Expression of γ-IFN responsive genes in scavenger receptor over-expressing monocytes is associated with xanthomatosis Original Research Article

We have recently described an inherited over-expression of the macrophage scavenger receptor (SR) in blood monocytes from members of a kindred, only two of whom displayed extensive xanthomatosis.
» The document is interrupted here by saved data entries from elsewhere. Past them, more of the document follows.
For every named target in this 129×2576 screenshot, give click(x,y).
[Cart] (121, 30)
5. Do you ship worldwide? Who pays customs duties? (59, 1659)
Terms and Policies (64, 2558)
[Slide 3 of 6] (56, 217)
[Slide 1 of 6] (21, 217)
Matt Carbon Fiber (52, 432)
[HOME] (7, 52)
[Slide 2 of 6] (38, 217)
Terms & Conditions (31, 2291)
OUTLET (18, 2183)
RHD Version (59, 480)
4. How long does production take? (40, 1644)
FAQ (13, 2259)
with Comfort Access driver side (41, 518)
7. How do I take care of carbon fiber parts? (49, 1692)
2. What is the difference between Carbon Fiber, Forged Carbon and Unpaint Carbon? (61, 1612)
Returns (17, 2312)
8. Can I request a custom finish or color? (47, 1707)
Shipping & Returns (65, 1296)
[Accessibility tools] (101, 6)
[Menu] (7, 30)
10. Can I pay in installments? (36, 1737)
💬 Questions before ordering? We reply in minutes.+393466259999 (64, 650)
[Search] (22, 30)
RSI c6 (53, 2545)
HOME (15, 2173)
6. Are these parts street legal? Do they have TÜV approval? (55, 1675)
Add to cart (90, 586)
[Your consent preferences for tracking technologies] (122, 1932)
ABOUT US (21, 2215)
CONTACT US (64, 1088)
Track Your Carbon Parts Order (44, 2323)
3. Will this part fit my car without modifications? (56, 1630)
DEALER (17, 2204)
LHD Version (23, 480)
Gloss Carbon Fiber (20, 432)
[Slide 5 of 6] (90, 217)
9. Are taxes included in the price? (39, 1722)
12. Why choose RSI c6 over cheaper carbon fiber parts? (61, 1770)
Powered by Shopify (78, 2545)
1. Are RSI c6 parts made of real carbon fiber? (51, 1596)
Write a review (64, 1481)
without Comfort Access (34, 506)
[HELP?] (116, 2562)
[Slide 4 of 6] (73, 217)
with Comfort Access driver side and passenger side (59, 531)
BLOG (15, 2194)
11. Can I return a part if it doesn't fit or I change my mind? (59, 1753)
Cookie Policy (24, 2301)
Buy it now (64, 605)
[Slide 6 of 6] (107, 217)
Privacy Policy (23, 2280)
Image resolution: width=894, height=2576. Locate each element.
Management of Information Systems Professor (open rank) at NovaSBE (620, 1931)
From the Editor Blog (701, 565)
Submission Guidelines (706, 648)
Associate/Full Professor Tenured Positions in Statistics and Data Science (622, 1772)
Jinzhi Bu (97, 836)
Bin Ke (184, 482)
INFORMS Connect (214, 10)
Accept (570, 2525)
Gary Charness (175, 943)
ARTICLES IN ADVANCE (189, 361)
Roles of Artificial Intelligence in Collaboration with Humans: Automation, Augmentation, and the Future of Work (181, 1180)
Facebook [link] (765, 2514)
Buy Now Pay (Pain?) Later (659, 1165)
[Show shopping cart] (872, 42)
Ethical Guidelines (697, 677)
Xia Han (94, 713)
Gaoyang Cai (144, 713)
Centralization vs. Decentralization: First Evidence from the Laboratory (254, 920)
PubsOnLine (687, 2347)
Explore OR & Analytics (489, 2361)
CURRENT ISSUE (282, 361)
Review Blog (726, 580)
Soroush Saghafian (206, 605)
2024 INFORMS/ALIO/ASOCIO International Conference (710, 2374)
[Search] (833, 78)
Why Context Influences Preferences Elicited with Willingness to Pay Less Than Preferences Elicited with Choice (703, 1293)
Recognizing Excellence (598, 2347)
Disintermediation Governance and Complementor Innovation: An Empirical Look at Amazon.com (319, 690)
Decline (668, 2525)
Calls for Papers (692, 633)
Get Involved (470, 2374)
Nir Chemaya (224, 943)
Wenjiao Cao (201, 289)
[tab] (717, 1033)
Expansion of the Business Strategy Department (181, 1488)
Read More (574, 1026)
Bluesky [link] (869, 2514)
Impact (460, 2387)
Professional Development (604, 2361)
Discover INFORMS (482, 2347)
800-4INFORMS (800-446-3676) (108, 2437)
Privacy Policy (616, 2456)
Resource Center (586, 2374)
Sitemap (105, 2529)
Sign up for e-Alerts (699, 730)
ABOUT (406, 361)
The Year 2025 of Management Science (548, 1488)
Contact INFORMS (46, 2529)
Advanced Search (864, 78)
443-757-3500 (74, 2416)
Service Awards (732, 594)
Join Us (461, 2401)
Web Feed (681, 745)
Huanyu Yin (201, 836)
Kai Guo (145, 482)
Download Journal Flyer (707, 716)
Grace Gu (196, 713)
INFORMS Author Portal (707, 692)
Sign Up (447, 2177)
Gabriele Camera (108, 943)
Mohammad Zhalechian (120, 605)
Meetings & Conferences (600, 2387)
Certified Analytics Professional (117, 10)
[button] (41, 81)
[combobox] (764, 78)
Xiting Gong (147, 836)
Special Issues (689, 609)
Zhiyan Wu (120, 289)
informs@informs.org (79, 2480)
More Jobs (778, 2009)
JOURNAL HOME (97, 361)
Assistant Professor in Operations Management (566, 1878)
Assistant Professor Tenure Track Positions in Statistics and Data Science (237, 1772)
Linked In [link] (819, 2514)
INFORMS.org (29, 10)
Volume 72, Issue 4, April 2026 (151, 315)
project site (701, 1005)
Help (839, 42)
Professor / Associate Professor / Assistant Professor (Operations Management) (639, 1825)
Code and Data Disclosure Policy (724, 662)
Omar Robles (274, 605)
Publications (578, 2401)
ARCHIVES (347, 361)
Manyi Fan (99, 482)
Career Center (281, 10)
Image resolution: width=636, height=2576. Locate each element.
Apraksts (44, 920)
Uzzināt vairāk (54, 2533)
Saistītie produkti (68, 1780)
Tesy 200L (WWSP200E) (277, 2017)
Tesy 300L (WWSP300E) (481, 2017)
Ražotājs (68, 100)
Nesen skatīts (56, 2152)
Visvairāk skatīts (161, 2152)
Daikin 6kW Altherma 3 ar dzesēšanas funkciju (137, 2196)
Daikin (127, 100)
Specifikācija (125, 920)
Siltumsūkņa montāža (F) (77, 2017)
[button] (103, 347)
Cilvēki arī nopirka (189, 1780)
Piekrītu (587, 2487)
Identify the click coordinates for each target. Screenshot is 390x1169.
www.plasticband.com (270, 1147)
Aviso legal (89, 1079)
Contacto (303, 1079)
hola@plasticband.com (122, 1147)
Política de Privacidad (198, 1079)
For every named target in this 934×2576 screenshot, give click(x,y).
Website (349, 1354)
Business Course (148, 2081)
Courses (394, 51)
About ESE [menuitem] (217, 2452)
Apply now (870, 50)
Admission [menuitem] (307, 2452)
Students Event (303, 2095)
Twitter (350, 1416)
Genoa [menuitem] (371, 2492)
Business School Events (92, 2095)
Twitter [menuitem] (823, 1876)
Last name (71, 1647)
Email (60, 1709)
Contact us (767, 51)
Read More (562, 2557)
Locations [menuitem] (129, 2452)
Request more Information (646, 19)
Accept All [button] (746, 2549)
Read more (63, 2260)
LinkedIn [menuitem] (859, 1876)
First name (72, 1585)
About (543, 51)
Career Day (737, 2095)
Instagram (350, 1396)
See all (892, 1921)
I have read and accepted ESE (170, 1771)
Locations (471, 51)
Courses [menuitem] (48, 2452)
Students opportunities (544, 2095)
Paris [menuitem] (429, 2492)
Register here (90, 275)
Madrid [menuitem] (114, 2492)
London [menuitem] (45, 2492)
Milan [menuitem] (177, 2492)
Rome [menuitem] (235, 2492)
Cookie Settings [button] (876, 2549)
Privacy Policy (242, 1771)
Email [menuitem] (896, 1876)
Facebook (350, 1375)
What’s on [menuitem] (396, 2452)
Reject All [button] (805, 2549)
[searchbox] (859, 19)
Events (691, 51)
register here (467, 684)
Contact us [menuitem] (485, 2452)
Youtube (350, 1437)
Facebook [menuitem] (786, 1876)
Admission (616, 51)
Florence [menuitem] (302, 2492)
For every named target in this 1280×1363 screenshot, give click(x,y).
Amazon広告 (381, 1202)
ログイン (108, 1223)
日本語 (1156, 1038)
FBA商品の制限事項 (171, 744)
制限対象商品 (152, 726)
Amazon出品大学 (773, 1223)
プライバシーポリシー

Using mRNA differential display we demonstrated abnormally high expression of the signal transducer and activator of transcription (STAT1α) in monocytes from the proband II-2. Expression of γ-interferon inducible protein 10 (IP-10), a STAT1α-responsive gene and mediator of inflammatory response, was also abnormally expressed in the monocytes from II-2. Over-expression of both genes was restricted to monocytes from II-2 and was not observed in monocytes from the clinically unaffected family members, unlike that of SR. Gel retardation assays with THP-1 cell extracts identified γ-IFN inducible DNA binding activity to three potential STAT1 DNA binding elements in the human IP-10 promoter region from nucleotides −245 to −188. Taken together these results suggest that γ-interferon mediated cell activation is responsible for STAT1α-induced transcription of the IP-10 gene in THP-1 macrophages as well as in monocytes from II-2. Analysis of monocytes from familial hypercholesterolemic (FH) subjects, who frequently develop xanthomatosis, revealed a significant number of subjects with elevated STAT1α and IP-10 expression. Our data suggest that the inflammatory effects of γ-IFN signaling could play a role in foam cell formation and xanthomatosis.